La problemática es muy compleja y el enmarañado escenario se complementa con una serie de factores sociales, legales, políticos y sobre todo ideológicos. Desde Descartes, pasando por Hegel y luego a Marx y Engels el tema lo han formulado, en lenguaje moderno, acerca del espinoso debate del acomodo social en el marco de la producción; la abisal diferencia de clases. De esa cuenta que los códigos de trabajo, entre ellos el nuestro, claramente declaran su intención de “nivelar” la desigualdad en esos dos factores de la producción. Por eso el derecho laboral es una disciplina abiertamente tutelar, protectora de los trabajadores. Ahora bien, si resaltamos ese aspecto de protección partimos de la premisa que existe una parte débil y la otra parte no solo es dominante, sino que, también, abusiva. De ahí la necesidad de “proteger”.

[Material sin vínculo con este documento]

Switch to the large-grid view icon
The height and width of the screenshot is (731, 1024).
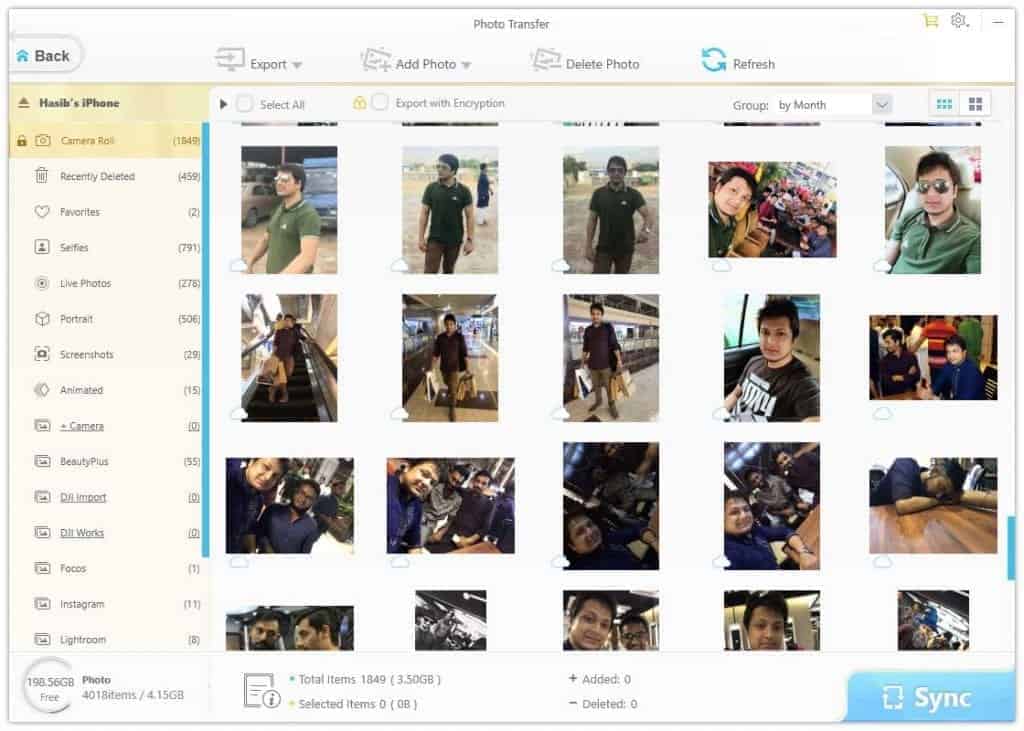pyautogui.click(x=974, y=104)
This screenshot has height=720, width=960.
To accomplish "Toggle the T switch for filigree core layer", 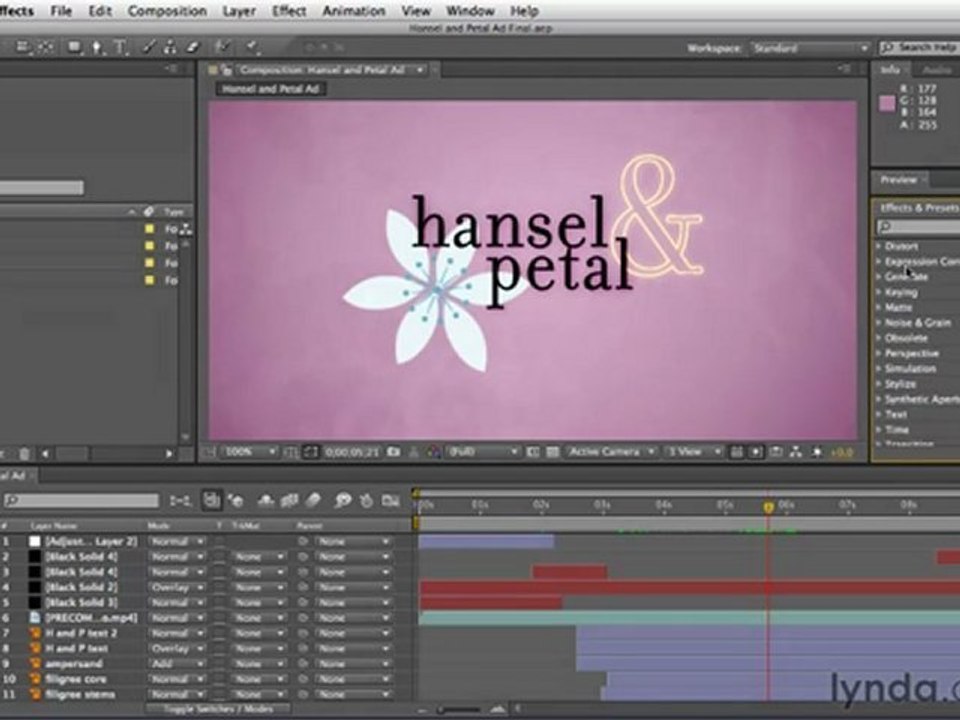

A todas las reflexiones anteriores no puede escapar la ecuación esencial: patronos-trabajadores. Esto es, si queremos más empleos necesitamos de más empleadores. Se requieren más emprendedores que estén dispuestos a tomar riesgos para montar un negocio. Es obvio que el interés principal de estos emprendedores será obtener una ganancia o lucro. Sobra mencionar que el Estado no debe ser visto como una fuente de empleo y menos como un botín político; el Estado no produce, solo administra. La ley de Servicio Civil es otro tema de urgente revisión.
Las turbinas que van a hacer despegar nuestra economía son los empresarios. Los empresarios de todo nivel y capital. Desde los estancos del mercado y los negocios del pueblo; del comerciante individual o cultivador de flores, hasta las grandes corporaciones. Parte de la distorsión emana de la idea que empresario son solo son estas últimas. No. Mientras más pequeños y microempresarios surjan mayor será la democratización del bienestar. Otros factores entran en escena como las extorsiones, la infraestructura vial, la asfixiante burocracia, la certeza jurídica, sindicalismo, entre otras, pero si analizamos a fondo llegaremos a la conclusión de que el origen de nuestro subdesarrollo está en la falta de empleos dignos.
Más que las leyes laborales lo que debe revisarse es el enfoque con que se abordan; procurar un balance. Claro que existen empleadores abusivos, pero la mayoría no son así y si aquellos lo son en mucho es porque el trabajador no puede decir “me voy”. ¿A dónde irá?